COBWEB CORNERS: Have you been to Denver?

By Mel McFarland

       Sure, you say. You see the Windmill? How about the old coal mines? I was recently in Denver. I walked around the town square, saw the windmill, the garage, store, and two old churches. I covered the town in about half an hour! There were a few cars to be seen, and I did not have to search out a parking space; there were plenty at the windmill.
       This Denver is over 250 years old. The windmill was built in 1835, and it ground corn and grain until 1941 when lightning knocked a couple of the sails off. It was restored after the war and today is the big attraction in town. So you never saw it. I guess you never went to King's Lynn, Swaffham or Wisbeck either. Those names not familiar? Well it is in England, about a hundred miles northeast of London. I have been there a couple times, having friends that live not far away. They were really excited the first time I visited to show me their Denver. I kind of like it. It is about the size of Divide. Years ago the principal at Midland School was named Denver.
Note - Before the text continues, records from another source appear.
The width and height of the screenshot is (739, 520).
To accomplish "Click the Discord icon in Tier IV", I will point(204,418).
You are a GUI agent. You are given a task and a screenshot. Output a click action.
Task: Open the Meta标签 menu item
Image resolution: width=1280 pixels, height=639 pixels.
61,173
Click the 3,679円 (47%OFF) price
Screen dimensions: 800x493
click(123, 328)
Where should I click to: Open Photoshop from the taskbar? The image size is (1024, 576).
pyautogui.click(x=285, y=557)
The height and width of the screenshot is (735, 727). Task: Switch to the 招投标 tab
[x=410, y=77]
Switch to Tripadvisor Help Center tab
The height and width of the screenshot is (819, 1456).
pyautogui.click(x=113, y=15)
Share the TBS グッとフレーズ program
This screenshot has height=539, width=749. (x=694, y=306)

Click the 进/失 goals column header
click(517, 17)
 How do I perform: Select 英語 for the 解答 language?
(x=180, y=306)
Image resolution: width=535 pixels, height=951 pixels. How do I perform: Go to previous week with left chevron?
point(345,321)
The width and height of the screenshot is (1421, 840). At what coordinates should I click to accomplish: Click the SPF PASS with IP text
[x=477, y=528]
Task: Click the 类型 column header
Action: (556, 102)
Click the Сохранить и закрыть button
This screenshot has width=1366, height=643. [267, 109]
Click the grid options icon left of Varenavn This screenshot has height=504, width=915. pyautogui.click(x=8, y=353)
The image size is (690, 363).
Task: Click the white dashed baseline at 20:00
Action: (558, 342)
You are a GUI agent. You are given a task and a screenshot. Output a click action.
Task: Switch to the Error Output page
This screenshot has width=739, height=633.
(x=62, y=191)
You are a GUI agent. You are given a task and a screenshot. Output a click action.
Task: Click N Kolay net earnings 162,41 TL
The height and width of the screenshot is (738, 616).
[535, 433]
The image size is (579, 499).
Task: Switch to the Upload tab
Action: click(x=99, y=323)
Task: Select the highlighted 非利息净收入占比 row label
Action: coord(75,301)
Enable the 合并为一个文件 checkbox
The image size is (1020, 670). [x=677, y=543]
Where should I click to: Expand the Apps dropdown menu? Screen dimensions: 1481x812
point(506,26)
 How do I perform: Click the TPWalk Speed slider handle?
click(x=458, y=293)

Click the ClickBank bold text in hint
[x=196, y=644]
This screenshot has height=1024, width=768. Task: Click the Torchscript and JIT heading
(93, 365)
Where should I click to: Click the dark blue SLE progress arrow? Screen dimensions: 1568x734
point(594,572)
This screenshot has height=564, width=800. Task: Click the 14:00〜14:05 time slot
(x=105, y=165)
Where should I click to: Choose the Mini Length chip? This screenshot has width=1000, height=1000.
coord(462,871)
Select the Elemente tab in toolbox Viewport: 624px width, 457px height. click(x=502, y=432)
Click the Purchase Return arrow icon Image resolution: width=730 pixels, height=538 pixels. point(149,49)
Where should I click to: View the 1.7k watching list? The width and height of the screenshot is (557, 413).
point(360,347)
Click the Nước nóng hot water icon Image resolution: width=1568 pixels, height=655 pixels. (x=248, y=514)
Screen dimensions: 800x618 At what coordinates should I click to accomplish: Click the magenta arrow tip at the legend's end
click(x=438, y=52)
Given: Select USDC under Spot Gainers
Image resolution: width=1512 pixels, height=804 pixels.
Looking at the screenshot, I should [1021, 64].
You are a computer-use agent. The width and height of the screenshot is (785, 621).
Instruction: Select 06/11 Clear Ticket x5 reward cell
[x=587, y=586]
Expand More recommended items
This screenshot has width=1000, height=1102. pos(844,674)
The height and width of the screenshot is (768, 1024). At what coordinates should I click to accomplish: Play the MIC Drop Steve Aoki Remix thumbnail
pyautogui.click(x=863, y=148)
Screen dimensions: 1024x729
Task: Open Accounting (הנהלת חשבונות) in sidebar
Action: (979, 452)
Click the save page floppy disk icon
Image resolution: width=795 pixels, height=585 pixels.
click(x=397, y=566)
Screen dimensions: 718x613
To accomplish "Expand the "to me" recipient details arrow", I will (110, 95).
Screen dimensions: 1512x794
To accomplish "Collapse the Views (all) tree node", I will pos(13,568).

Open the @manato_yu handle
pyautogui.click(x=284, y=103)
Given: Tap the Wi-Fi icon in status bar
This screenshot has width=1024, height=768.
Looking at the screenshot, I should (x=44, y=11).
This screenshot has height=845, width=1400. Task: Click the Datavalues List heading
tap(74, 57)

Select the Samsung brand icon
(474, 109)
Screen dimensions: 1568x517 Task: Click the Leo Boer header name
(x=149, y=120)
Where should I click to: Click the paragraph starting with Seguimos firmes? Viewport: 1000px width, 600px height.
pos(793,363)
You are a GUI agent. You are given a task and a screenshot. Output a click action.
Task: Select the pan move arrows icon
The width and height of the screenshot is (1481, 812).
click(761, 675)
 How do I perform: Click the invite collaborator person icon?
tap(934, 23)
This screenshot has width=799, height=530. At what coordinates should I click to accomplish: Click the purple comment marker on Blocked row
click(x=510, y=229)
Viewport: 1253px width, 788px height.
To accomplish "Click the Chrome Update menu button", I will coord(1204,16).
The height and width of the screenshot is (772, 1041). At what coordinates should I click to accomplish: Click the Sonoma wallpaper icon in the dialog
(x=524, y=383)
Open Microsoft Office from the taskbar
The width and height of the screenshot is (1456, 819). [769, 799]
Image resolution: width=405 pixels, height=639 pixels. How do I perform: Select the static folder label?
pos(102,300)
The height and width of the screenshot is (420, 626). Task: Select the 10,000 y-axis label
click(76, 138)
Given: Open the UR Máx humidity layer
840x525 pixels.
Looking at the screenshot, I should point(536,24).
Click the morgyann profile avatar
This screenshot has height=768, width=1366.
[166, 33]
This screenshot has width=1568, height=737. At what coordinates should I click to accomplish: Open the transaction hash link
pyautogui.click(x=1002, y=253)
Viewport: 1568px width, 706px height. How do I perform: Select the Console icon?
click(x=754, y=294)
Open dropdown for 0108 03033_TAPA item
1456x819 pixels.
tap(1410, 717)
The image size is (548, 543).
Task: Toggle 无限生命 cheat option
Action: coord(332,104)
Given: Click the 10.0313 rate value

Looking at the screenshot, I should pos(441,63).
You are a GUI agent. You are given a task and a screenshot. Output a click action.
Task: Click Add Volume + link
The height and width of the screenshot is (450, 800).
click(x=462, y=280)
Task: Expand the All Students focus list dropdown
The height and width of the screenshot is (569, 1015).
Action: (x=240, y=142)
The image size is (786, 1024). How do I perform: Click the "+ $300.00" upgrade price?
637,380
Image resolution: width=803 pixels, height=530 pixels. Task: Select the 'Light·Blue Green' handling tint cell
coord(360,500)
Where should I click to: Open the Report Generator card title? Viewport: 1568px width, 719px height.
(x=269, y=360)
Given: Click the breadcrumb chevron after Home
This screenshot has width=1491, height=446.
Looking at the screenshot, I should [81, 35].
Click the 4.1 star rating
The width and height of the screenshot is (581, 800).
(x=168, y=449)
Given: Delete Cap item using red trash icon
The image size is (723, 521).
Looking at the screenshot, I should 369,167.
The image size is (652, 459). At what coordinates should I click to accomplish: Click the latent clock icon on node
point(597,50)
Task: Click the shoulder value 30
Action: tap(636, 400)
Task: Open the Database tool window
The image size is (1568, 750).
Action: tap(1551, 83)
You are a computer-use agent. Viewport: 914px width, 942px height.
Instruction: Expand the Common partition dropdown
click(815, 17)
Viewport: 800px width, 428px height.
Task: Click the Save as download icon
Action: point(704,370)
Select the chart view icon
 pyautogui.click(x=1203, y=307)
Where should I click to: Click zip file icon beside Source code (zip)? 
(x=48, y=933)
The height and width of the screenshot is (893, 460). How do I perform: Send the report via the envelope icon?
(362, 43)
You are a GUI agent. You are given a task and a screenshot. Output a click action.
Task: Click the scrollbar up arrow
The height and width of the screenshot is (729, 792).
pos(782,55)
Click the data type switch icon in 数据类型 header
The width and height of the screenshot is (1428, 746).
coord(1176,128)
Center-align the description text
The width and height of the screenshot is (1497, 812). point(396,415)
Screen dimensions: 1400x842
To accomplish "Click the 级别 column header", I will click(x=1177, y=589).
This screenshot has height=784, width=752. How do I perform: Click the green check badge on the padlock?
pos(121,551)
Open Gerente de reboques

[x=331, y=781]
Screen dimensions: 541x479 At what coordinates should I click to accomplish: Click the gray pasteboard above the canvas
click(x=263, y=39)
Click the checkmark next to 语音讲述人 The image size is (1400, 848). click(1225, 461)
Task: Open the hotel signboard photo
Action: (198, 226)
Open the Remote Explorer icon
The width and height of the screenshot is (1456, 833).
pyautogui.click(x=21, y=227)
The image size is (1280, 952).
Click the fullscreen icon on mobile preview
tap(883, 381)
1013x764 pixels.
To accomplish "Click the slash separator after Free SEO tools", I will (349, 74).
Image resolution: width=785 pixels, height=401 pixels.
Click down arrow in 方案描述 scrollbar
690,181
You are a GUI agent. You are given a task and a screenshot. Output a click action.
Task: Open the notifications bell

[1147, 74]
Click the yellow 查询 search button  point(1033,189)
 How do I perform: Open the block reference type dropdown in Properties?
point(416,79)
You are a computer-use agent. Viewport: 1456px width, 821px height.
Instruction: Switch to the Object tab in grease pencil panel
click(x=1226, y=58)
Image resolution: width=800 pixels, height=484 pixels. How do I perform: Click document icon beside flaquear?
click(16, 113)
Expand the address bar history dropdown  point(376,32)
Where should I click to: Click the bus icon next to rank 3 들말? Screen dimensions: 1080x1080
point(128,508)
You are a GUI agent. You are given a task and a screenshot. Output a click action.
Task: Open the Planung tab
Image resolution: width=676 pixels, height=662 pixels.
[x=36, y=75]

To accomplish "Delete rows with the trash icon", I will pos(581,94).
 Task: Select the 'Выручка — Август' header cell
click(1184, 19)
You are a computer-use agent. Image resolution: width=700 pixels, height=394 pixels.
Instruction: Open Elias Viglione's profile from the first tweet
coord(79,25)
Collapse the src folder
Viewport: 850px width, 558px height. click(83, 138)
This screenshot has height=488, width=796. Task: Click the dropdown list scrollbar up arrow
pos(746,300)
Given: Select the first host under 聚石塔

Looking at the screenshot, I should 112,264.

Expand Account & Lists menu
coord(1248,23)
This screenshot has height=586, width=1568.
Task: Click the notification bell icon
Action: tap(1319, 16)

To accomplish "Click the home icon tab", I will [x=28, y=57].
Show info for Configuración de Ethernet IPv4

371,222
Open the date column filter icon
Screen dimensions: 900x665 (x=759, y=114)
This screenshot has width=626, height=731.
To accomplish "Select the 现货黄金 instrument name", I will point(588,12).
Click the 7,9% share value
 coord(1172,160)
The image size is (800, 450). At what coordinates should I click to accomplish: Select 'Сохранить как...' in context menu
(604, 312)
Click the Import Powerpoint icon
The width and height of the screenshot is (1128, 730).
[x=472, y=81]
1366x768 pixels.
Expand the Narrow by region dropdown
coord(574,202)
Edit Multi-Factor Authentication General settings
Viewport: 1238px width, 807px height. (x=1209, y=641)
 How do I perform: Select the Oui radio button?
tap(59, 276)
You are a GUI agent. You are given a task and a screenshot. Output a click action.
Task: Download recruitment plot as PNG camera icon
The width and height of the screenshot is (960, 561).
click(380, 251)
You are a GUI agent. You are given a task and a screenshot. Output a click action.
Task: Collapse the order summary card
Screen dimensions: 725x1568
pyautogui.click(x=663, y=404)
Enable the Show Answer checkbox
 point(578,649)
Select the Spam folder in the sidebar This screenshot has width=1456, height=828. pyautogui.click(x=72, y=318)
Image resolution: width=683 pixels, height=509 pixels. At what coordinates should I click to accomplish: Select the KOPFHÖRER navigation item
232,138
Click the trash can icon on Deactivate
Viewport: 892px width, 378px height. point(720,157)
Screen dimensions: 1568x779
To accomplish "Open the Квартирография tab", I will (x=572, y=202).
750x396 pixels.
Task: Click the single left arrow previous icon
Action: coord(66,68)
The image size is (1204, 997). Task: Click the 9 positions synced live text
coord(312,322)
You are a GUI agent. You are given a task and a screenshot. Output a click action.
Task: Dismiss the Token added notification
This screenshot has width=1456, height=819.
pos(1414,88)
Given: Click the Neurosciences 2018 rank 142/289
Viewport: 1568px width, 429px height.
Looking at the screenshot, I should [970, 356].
       I have also been to the Denver in West Virginia, where they have a lot of closed coal mines. Then there are ones in Alabama, Arkansas, Florida, Georgia, Idaho, Illinois, Indiana, Missouri, Oklahoma, Pennsylvania, and a fistful of others. Ours was named for a Kansas politician. There are even two other Cripple Creeks and eighteen other Victors, and one other well known Florissant and Goldfield. The Florissant is in Missouri and the Goldfield in Nevada. So, two Colorado Citys in this state only add to the problem.
       As I talked about a while back, we remember names but sometimes forget why something has that name. Many towns in the West have names like towns in the East because someone who started the town may have come from that town back east. The person who gave it the name may not have known that the other town may have carried a name from Europe or England. Many times there was a New at the start of the name; sometimes not.
       In England this happened too. There are some fun names. In an area you might find two or even four with the same central word, but one might be lesser, greater, upper, lower, or such. My favorite is Great Snoring, but I have never been there at night to see!